Most fraud protections are built around the idea that someone else moved the money without permission. A different, harder category flips that assumption entirely: the account holder authorizes the transfer themselves, fully believing it’s the right thing to do.
The short answer
Authorized push payment fraud happens when someone is deceived into willingly sending money to a fraudster, often by posing as a trusted party such as a bank representative, a government agency, a business, or even a family member. Because the account holder initiated and approved the transfer themselves, it isn’t treated the same way as an unauthorized transaction, which makes recovery considerably harder. The deception is the entire mechanism — there’s no hacking or stolen credential required for the fraud to work.

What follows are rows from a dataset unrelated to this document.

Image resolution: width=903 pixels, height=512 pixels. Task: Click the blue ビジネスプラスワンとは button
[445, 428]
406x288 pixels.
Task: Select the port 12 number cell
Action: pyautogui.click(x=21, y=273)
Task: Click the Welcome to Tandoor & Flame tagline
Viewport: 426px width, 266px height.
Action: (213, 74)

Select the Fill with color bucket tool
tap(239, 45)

Why “authorized” changes everything
Traditional fraud protections, including many liability rules around unauthorized card or account use, hinge on the transaction happening without the account holder’s permission. When someone logs into their own account and initiates a transfer of their own accord, even under false pretenses, the transaction is technically authorized. That distinction matters enormously for what happens next: a bank can often reverse a transaction it never should have processed, but reversing a transaction the customer approved and sent to a real, waiting recipient account is a much harder, sometimes impossible, request. This is also why the payment method matters — a wire transfer or ACH payment is generally much harder to unwind once sent than a card transaction is to dispute.

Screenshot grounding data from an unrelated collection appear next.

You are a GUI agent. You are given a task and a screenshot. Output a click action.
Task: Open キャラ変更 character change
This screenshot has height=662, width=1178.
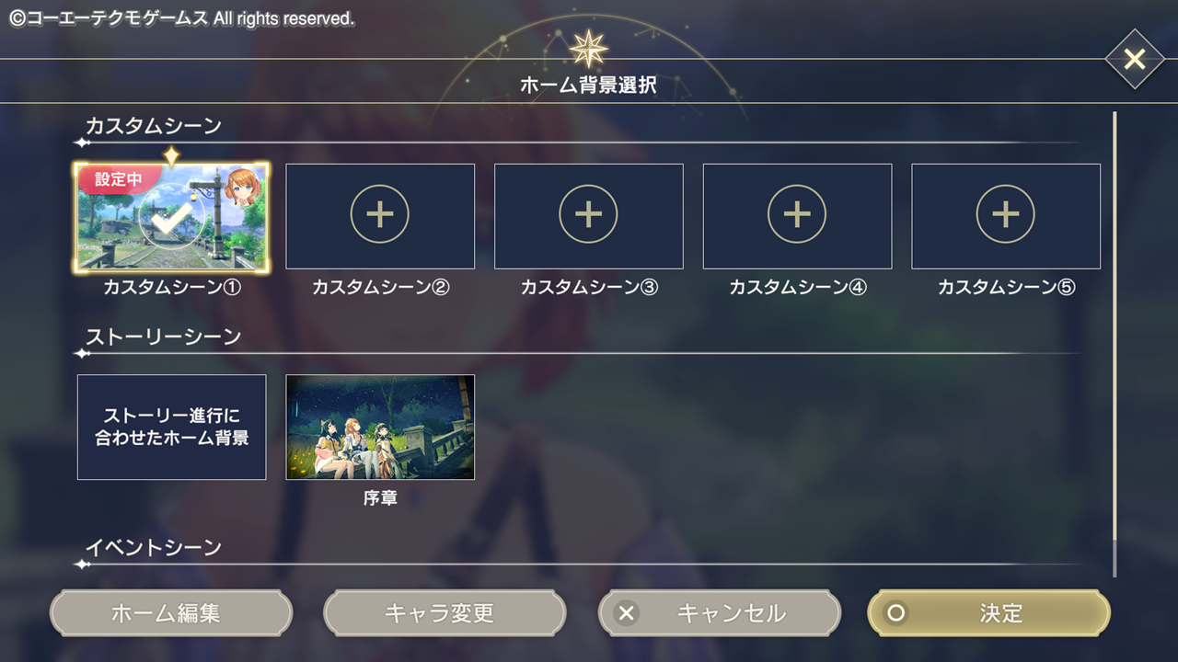pos(445,613)
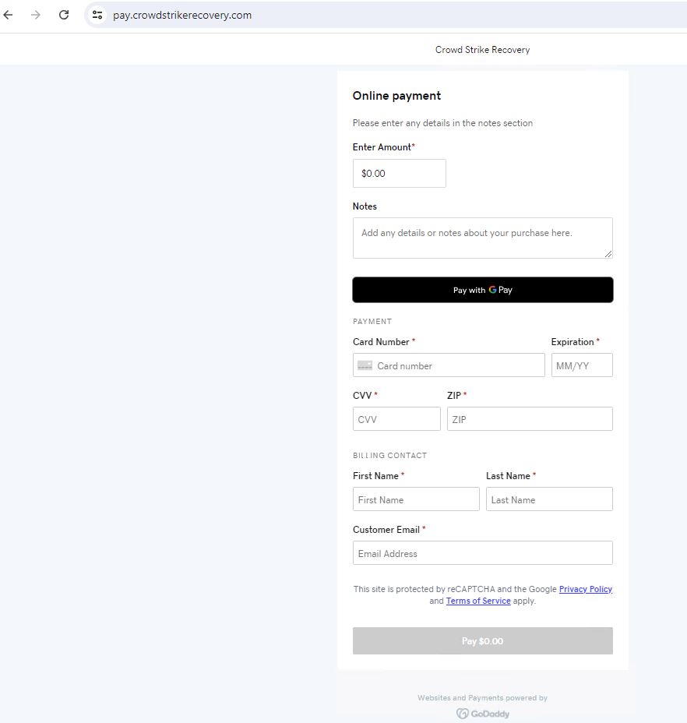Click the credit card icon in card field
The image size is (687, 723).
tap(365, 365)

Common setups fraudsters use
- Impersonating a bank’s fraud department. A call or message claims suspicious activity was detected and instructs the victim to “protect” their funds by moving them to a new account — which belongs to the fraudster. This pattern is explored in more depth in how impersonation scams operate.
- Posing as a familiar business or landlord. Fake invoices or altered payment instructions redirect a routine, expected payment to the wrong account.
- Urgent family emergencies. A message claiming to be from a relative in trouble pressures a quick transfer before there’s time to verify the story.
- Romance or relationship-based deception. A long-developed online relationship is used to justify repeated requests for money over time.
Why speed and secrecy are the common thread
Nearly every version of this fraud relies on urgency and isolation — a reason the transfer needs to happen right now, and a reason it shouldn’t be discussed with anyone else first, whether that’s framed as embarrassment, confidentiality, or simply time pressure. Genuine institutions rarely require a transfer to happen within minutes or ask that it be kept secret from a spouse, a bank branch, or another trusted person. That gap between the story and how legitimate processes actually work is often the clearest signal available in the moment.
Once the money has moved
Recovery options after an authorized transfer are limited and depend heavily on how quickly it’s reported. Some transfer types can be recalled if flagged almost immediately, before the receiving bank has released the funds, which is one more reason account alerts that surface activity right away matter even for authorized transactions. Reporting to both the sending bank and, where relevant, law enforcement, starts whatever recovery process exists, though outcomes vary widely and aren’t something any institution can promise in advance.
What to weigh
The core defense against this category of fraud isn’t technical — it’s a habit of pausing before an urgent, secretive money request, and independently verifying it through a separately known phone number or channel rather than one provided by the person making the request. Because authorization is what makes this fraud legally and practically different from a stolen card, that verification step happens before the transfer, not after.